The weapon “Smoke of Stopping” is like a cigar smoked by an old-school gentleman. It looks gentle on the surface, but it hides the fierceness of increasing attack. Although it is not as gorgeous as “Death and Dance”, it is more suitable for balanced battles, which reminds people of those seemingly harmless but actually calculating characters in novels.

Other alternative weapons, such as “Thunder”, “Sleepless Fire”, “Paradox Jet”, etc., are more like supplements in literary magazines – each has its own style, occasionally amazing, but it is difficult to become the real protagonist. For example, the name “Paradox Jet” sounds a bit postmodern, and it is indeed logically jumping when playing: when casting a spell, a wave of energy is given first, and then pretending that it never happened, it will give you another layer of attack, which is calm in irony.

As for the configuration of the sound skeleton, this is the part that is most likely to make people lose their minds. You can understand it as Coletta’s “inner rhetorical structure”. The best choice is “The Heart of Sharp Resoluteness”, which has a temperament of condensing classical logic into one just by hearing the name. The two-piece set increases skill damage, and the five-piece set further stacks condensation and resonance output, which is simply a writing method of freezing sentences and then hammering them one by one.

“Night White Frost” is suitable for players who like to write long sentences with ordinary attacks. It allows you to accumulate emotions in the dullness and finally come to a climax. This style is no less than the last sentence of some long novels that suddenly makes people startled in the slow progress.

In terms of the main voice skeleton, “Heterogeneous Armament” and “Glorious Army” both have their own “narrative strategy”. The former is like a key to open the ending with black humor-when you release a skill, it not only freezes the enemy, but also resets the skill cooldown, just like using the same joke to make two people laugh twice. “Glorious Army” is more like a continuous metaphor. The attacks in the first two sections advance layer by layer, and finally in the third section, the condensation damage and skill gain are piled to the top. The effect and structure are equally important, which is the narrative rhythm that Keleta is best at.

The configuration of the entries in Sheng Hai is also quite interesting. The main entry selections such as “Critical Hit” and “Critical Hit Damage” belong to the key sentences in capital letters; the “Condensation Bonus”, “Skill Bonus” and “Attack Power” in the secondary entries are like the parallelism and metaphors between paragraphs, and the structure supports the whole article. If you add “Resonance Efficiency Exceeds 120%”, it will be like a touch of sarcasm at the end of the sentence, making the entire output mechanism more ironic.
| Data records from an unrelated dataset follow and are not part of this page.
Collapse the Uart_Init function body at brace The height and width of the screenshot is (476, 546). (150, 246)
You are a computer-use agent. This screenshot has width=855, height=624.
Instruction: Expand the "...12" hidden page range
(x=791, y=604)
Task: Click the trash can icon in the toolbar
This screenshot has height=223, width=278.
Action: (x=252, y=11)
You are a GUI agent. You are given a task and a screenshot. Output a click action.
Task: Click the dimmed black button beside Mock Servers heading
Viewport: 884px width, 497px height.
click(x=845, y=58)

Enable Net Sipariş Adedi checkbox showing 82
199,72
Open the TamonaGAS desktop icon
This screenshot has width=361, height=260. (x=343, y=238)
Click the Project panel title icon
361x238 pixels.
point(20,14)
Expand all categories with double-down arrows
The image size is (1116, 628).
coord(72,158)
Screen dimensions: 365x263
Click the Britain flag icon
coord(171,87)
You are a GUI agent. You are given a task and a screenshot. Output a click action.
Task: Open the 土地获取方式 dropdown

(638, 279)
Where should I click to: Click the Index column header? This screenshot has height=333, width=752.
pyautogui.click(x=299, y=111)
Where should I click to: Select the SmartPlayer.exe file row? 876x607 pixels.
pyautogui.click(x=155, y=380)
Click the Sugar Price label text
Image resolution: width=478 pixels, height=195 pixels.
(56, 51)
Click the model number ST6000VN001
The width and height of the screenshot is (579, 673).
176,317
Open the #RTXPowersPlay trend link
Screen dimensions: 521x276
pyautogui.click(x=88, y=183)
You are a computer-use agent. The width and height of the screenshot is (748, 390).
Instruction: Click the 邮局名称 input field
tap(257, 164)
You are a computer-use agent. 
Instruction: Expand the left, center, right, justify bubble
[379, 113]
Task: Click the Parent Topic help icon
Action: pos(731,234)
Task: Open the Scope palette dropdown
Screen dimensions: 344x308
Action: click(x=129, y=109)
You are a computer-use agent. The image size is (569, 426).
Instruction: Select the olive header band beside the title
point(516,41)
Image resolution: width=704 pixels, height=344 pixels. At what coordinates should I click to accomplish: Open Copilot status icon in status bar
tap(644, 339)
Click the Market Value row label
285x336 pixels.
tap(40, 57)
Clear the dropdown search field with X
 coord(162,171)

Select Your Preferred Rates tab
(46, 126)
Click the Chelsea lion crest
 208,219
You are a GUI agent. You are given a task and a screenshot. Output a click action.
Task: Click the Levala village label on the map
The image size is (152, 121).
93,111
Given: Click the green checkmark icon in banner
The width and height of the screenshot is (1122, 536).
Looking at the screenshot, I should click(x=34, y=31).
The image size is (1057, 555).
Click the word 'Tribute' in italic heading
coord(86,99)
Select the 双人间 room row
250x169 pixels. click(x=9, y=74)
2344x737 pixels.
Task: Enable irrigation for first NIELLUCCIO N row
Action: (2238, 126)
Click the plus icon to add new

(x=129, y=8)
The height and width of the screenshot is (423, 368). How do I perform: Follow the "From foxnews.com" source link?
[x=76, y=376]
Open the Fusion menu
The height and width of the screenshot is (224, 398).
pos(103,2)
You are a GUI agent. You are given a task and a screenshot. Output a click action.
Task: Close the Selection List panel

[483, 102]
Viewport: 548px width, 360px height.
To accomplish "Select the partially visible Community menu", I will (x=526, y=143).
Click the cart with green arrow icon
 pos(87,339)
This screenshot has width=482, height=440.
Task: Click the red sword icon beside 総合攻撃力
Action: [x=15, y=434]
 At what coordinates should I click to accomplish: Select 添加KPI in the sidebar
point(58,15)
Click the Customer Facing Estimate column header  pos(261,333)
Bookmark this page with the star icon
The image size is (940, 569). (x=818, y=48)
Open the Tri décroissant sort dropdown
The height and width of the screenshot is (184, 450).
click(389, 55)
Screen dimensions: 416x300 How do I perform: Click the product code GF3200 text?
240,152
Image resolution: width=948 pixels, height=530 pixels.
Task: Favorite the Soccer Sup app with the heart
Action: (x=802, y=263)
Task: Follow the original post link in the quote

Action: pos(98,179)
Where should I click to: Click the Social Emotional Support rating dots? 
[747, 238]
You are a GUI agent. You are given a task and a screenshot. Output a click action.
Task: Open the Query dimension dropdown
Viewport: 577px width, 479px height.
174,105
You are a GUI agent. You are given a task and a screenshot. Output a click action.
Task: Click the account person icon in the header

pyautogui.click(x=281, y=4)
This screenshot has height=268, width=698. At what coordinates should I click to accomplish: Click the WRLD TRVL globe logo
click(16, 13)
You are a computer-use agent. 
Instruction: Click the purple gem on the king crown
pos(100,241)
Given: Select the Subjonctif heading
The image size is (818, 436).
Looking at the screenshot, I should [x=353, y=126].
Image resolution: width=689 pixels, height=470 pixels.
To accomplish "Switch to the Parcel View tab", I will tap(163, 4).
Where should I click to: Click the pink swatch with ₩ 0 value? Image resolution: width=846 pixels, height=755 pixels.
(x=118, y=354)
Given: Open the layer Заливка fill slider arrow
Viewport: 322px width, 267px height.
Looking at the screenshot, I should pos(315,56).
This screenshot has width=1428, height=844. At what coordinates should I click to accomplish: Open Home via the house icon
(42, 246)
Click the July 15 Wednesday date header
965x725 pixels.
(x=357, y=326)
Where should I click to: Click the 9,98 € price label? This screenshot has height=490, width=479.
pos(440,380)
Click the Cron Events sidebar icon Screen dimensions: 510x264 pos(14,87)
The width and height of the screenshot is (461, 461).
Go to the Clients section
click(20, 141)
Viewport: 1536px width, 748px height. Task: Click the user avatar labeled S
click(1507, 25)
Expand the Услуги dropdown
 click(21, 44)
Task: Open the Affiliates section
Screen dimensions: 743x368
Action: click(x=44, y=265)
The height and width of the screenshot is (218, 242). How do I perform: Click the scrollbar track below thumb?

The team matching is still the old story structure of “characters complement each other”. The protagonist is naturally Keleta, and the other characters such as Zhezhi, Lumi, and Changli have their own division of labor: some are responsible for the introduction, some are responsible for irony, and some are responsible for the ending. If the combination is good, it is like a satirical essay: the audience can’t help laughing without the protagonist saying too much.

Zhezhi, as a role model among auxiliary characters, has a low voice but strong skills, just like the butler-type character who always hits the mark in satirical novels. And Lumi is like the background sound effect. Although the gain is gentle, it makes the scene more lively. Baizhi, Verine, and the shore guards in the treatment position are the kind of characters standing behind the curtain in a drama. Without them, you may die early, but their presence is always self-evident.

In short, if you want to find a character who is both calm and emotional, explosive and restrained on the vast map of “Mingchao”, it must be Coletta. Her combat logic is like the grammar of satirical prose; her skill release is like the arrangement of exquisite rhetoric; her team structure is like the arrangement of the chapters of a novel.

How can such a character not make people love and hate, and can’t stop?